» **To do**: Take the line with "Where should I click to: Click the usage" and all lines after it, through the end of the records below, and repeat them exactly.

» **Supplied data**:
·····
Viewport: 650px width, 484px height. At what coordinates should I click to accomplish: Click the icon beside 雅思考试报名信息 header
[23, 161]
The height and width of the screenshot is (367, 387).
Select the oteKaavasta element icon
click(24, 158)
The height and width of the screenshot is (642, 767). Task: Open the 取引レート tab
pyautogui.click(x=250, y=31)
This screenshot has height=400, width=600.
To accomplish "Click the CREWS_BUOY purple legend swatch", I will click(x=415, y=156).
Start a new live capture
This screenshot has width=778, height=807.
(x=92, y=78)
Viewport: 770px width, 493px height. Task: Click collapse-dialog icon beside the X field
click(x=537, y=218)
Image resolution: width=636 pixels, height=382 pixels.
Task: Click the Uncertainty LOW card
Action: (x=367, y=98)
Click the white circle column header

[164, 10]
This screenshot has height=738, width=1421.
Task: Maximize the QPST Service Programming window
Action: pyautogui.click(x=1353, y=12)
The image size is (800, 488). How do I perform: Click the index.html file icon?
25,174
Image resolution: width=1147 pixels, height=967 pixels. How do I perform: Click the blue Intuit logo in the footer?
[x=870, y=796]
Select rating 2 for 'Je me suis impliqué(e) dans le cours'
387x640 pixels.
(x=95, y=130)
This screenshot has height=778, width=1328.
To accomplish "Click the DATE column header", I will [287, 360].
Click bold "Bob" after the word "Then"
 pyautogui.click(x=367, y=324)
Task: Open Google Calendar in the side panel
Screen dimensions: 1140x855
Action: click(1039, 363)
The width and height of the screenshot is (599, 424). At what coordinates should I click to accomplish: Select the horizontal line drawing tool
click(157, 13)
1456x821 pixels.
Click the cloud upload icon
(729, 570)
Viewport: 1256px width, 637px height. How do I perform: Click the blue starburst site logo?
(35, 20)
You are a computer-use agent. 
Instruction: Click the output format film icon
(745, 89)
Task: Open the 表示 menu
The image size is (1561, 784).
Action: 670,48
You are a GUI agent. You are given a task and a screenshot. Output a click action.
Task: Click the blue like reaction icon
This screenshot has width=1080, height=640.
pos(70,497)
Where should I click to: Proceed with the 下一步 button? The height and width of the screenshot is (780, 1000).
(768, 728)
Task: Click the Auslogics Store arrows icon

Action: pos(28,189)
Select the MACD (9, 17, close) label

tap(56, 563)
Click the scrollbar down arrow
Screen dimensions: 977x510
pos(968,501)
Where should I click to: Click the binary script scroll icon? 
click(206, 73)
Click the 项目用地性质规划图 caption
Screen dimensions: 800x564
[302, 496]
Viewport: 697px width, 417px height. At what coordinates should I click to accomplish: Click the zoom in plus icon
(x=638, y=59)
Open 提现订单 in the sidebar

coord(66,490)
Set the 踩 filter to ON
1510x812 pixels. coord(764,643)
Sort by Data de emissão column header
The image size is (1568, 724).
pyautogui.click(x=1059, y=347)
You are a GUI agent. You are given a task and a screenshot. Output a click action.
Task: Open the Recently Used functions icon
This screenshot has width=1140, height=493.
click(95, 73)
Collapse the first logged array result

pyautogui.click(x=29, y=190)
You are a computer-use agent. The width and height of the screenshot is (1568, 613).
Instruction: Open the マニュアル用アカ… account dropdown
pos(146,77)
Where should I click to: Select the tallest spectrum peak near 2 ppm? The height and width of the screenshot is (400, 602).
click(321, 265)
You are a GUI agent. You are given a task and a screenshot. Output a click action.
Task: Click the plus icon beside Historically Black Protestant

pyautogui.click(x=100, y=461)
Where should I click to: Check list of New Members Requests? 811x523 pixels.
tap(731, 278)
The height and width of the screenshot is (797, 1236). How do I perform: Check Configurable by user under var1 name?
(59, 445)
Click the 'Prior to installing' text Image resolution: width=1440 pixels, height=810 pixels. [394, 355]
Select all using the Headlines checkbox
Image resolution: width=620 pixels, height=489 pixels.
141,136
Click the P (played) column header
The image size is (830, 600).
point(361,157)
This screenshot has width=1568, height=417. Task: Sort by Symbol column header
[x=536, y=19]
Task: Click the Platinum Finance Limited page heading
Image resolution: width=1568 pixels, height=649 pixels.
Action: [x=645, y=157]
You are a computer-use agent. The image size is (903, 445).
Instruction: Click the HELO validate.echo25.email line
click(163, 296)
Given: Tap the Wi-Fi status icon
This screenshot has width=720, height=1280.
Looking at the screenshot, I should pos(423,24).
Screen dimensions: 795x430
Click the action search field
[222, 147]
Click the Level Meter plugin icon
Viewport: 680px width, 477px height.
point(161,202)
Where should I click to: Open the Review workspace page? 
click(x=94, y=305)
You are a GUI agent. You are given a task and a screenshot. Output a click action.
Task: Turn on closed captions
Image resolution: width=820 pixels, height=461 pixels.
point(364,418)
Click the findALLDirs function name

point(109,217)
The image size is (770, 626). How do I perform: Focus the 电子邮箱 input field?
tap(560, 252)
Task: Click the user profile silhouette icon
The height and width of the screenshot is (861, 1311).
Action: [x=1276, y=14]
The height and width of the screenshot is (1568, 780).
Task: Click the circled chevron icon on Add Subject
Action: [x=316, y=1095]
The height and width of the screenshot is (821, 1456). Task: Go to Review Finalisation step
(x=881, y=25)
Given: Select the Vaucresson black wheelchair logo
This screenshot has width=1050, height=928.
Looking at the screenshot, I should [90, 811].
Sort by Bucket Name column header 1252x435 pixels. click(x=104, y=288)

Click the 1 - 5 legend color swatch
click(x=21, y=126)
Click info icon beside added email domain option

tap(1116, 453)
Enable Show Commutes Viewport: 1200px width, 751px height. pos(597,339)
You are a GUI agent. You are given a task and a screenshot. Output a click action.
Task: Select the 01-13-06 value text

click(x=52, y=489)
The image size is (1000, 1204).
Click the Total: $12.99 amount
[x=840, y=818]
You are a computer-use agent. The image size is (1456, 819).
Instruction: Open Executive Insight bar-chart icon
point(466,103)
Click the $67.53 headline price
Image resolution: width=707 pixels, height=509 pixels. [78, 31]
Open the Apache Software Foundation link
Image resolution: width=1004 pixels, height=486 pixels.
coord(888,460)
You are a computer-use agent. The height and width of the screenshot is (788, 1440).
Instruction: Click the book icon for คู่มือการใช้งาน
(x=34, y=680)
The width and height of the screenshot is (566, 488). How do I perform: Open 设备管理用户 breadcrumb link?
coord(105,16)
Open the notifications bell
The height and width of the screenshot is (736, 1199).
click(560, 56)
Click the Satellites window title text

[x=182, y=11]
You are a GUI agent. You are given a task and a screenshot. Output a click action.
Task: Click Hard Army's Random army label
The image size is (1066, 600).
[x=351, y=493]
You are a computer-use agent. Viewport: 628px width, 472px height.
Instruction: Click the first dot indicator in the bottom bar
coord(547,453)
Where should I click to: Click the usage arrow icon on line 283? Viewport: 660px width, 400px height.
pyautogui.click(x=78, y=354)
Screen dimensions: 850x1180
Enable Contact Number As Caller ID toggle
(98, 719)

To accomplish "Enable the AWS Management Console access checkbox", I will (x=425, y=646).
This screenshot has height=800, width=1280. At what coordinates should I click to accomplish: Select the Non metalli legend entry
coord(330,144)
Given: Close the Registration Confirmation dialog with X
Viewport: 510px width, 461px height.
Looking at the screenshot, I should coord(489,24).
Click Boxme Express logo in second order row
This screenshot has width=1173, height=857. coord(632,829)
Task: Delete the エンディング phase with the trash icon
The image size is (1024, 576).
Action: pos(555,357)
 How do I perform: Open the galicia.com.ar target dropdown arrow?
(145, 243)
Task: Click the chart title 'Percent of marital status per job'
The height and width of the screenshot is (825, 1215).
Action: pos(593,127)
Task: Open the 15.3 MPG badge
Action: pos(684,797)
·····
» **Your response**:
Where should I click to: Click the usage arrow icon on line 283? Viewport: 660px width, 400px height.
pyautogui.click(x=78, y=354)
Screen dimensions: 850x1180
Enable Contact Number As Caller ID toggle
(98, 719)

To accomplish "Enable the AWS Management Console access checkbox", I will (x=425, y=646).
This screenshot has height=800, width=1280. At what coordinates should I click to accomplish: Select the Non metalli legend entry
coord(330,144)
Given: Close the Registration Confirmation dialog with X
Viewport: 510px width, 461px height.
Looking at the screenshot, I should coord(489,24).
Click Boxme Express logo in second order row
This screenshot has width=1173, height=857. coord(632,829)
Task: Delete the エンディング phase with the trash icon
The image size is (1024, 576).
Action: pos(555,357)
 How do I perform: Open the galicia.com.ar target dropdown arrow?
(145, 243)
Task: Click the chart title 'Percent of marital status per job'
The height and width of the screenshot is (825, 1215).
Action: pos(593,127)
Task: Open the 15.3 MPG badge
Action: pos(684,797)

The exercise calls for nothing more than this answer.